The Immigrant Cookbook PDF Author: Leyla Moushabeck
Publisher: Interlink Books
ISBN: 9781566560382
Category : Cooking
Languages : en
Pages : 0

Get Book Here

Book Description
A DIVERSE BOUNTY OF RECIPES BY IMMIGRANT CHEFS FROM AROUND THE WORLD INTERLINK PUBLISHING WILL DONATE A MINIMUM OF $5 FROM THE SALE OF EACH BOOK TO THE AMERICAN CIVIL LIBERTIES UNION TO SUPPORT THE ACLU’S IMMIGRANTS’ RIGHTS PROJECT More than 42 million people living in the United States came here from other countries. Since its beginnings, America has been a haven for people seeking refuge from political or economic troubles, or simply those in search of adventure and prosperity in a land where opportunity is promised to all. These émigrés, from every corner of the world, helped make America great long before the 2016 election.
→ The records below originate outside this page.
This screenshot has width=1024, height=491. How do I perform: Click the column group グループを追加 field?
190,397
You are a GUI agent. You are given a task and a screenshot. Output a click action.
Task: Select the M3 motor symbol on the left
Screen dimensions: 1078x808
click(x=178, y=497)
Along with their hopes and dreams, they brought valuable gifts: recipes from their homelands that transformed the way America eats. What would the Southwest be without its piquant green chili pepper sauces and stews, New York City without its iconic Jewish delis, Dearborn without its Arab eateries, or Louisiana without the Creole and Cajun flavors of its signature gumbos and jambalayas? Imagine an America without pizza or pad Thai, hummus or hot dogs, sushi or strudel—for most people, it wouldn’t taste much like America at all. In these times of troubling anti-immigrant rhetoric, The Immigrant Cookbook: Recipes that Make America Great offers a culinary celebration of the many ethnic groups that have contributed to America’s vibrant food culture. This beautifully photographed cookbook features appetizers, entrees, and desserts—some familiar favorites, some likely to be new encounters—by renowned chefs from Africa, Asia, Latin America, the Middle East, and Europe.

The Immigrant Cookbook

The Immigrant Cookbook PDF Author: Leyla Moushabeck
Publisher: Interlink Books
ISBN: 9781566560382
Category : Cooking
Languages : en
Pages : 0

Get Book Here

Book Description
A DIVERSE BOUNTY OF RECIPES BY IMMIGRANT CHEFS FROM AROUND THE WORLD INTERLINK PUBLISHING WILL DONATE A MINIMUM OF $5 FROM THE SALE OF EACH BOOK TO THE AMERICAN CIVIL LIBERTIES UNION TO SUPPORT THE ACLU’S IMMIGRANTS’ RIGHTS PROJECT More than 42 million people living in the United States came here from other countries. Since its beginnings, America has been a haven for people seeking refuge from political or economic troubles, or simply those in search of adventure and prosperity in a land where opportunity is promised to all. These émigrés, from every corner of the world, helped make America great long before the 2016 election. Along with their hopes and dreams, they brought valuable gifts: recipes from their homelands that transformed the way America eats. What would the Southwest be without its piquant green chili pepper sauces and stews, New York City without its iconic Jewish delis, Dearborn without its Arab eateries, or Louisiana without the Creole and Cajun flavors of its signature gumbos and jambalayas? Imagine an America without pizza or pad Thai, hummus or hot dogs, sushi or strudel—for most people, it wouldn’t taste much like America at all. In these times of troubling anti-immigrant rhetoric, The Immigrant Cookbook: Recipes that Make America Great offers a culinary celebration of the many ethnic groups that have contributed to America’s vibrant food culture. This beautifully photographed cookbook features appetizers, entrees, and desserts—some familiar favorites, some likely to be new encounters—by renowned chefs from Africa, Asia, Latin America, the Middle East, and Europe.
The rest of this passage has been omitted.